Since the investigations before the FIFA Ethics Committee are confidential, we cannot comment further on the case. For the rest, we understand that criminal investigations are underway in Afghanistan with regard to some of the matters relating to this complaint and, for its part, FIFA hopes that all those guilty of such crimes will be brought to justice by the relevant authorities and will be held fully accountable.

Where there is an ongoing risk to the safety of others, especially the safety of children or vulnerable adults, individuals who are the subject of serious abuse allegations should be immediately suspended by local law enforcement and FIFA pending full investigation.

“The crisis in Afghan women’s football shows that abusers can get in the system and then there is no way women can access justice,” Khalida Popal, now the program director for the Afghan women’s football team, told Human Rights Watch.

Human Rights Watch long urged FIFA to set up a mechanism for human rights defenders and whistleblowers to file complaints, which FIFA has now done.

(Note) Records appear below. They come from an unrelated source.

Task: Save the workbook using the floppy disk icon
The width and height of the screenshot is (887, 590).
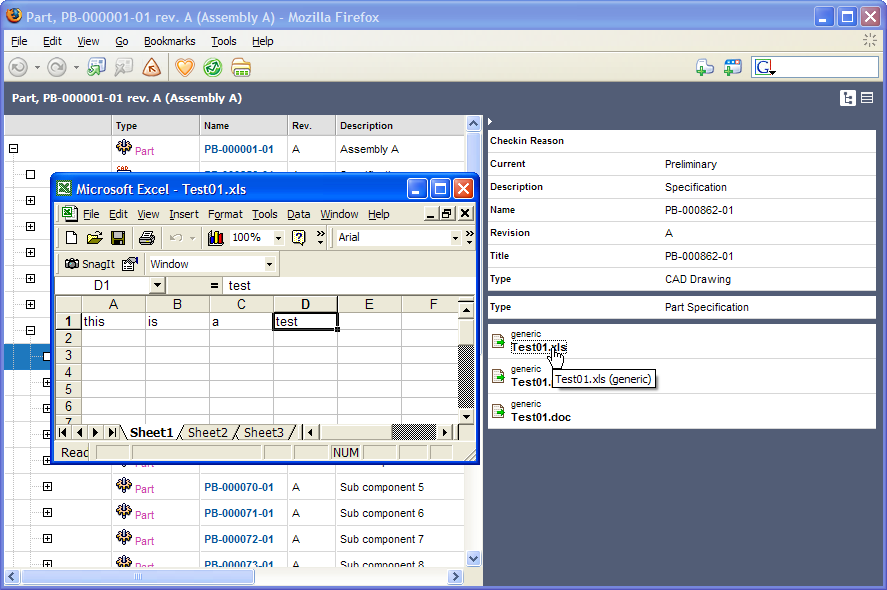Action: click(x=118, y=238)
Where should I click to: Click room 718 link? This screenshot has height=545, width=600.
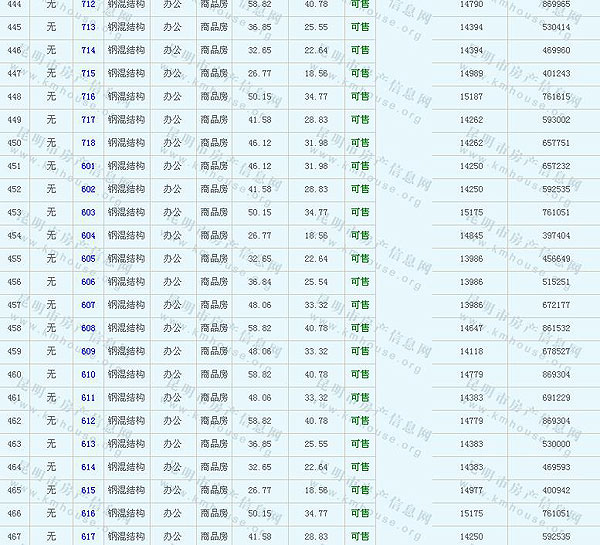tap(88, 143)
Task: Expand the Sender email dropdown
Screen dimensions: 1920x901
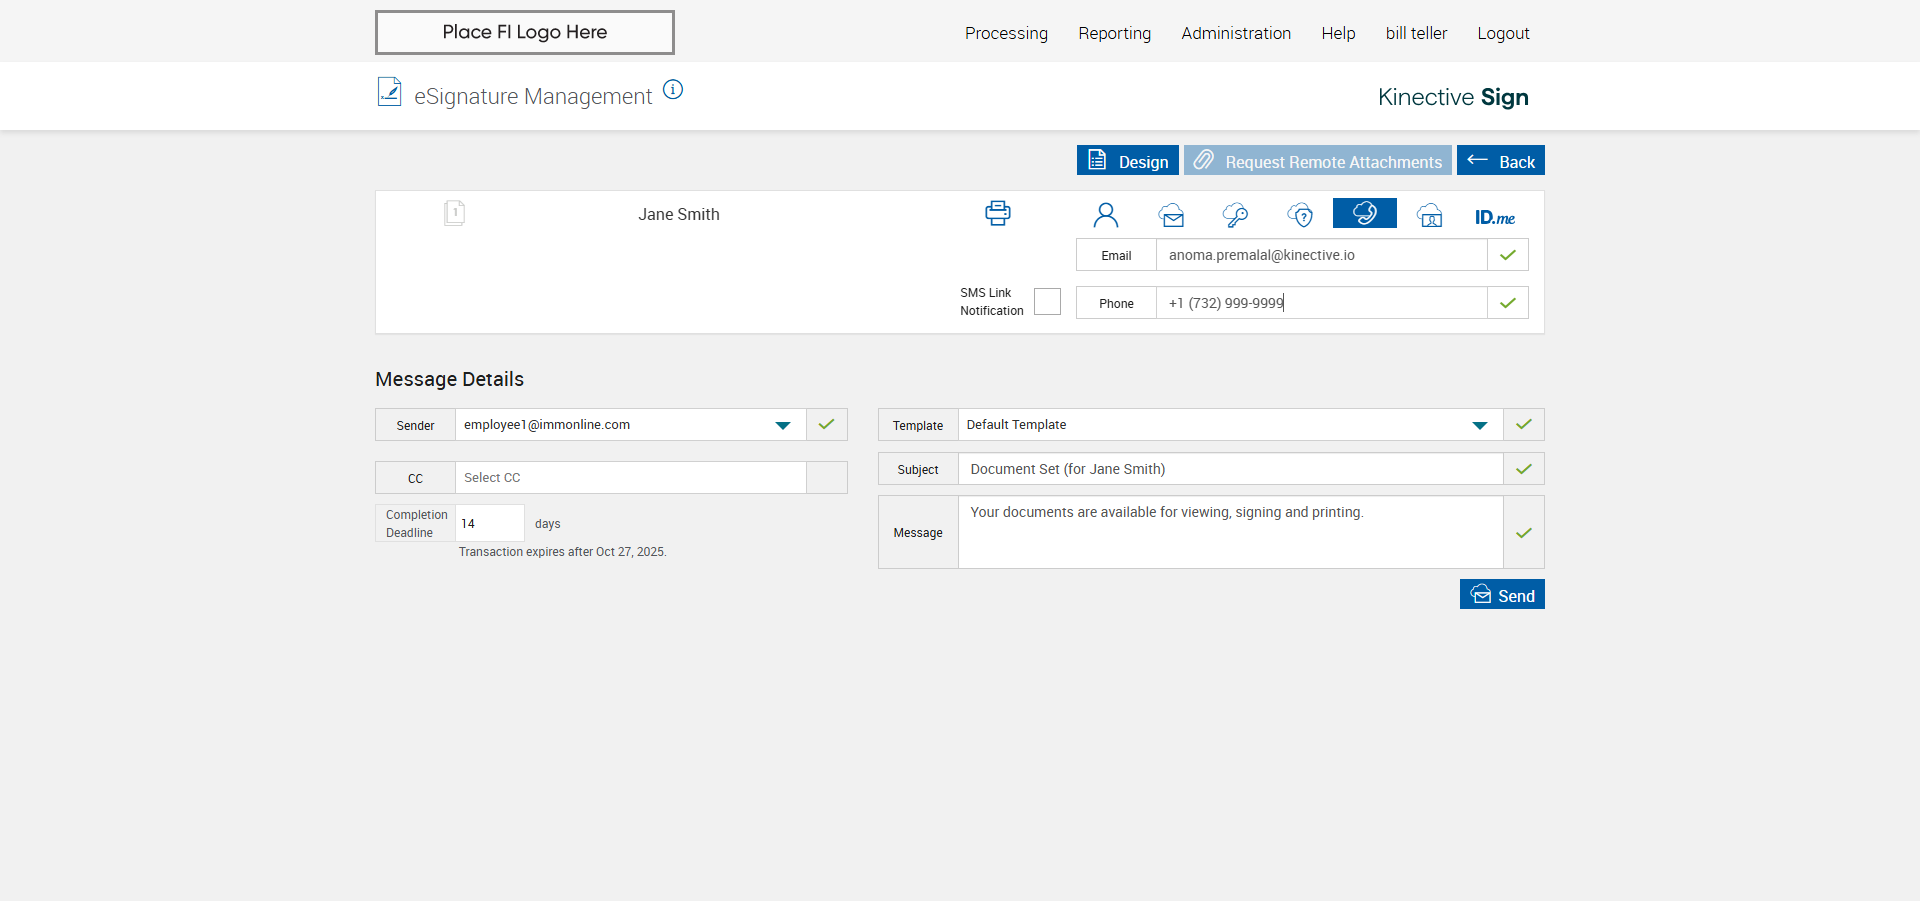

However, any adequate whistleblowing and investigative system should protect those who bring complaints against retaliation, and should not place the responsibility of investigating, collecting evidence, or furnishing proof on players and coaches.

FIFA should create new eligibility requirements under its Human Rights Policy for all federations, regional bodies like the AFC, and FIFA membership and leadership. These requirements should make anyone who is the subject of any ongoing credible abuse investigation ineligible for any role in a FIFA body where they can intimidate witnesses or influence the investigation. Individuals found to have engaged in serious abuses should be barred from FIFA membership and jobs.

“Whistleblowers and victims of sexual assault should be able to expect that FIFA will conduct timely and thorough investigations of all abuse allegations,” Worden said. “Going forward, FIFA needs to urgently put in place a system fit for purpose that will meet international standards of addressing sexual assault, care, and justice for survivors.”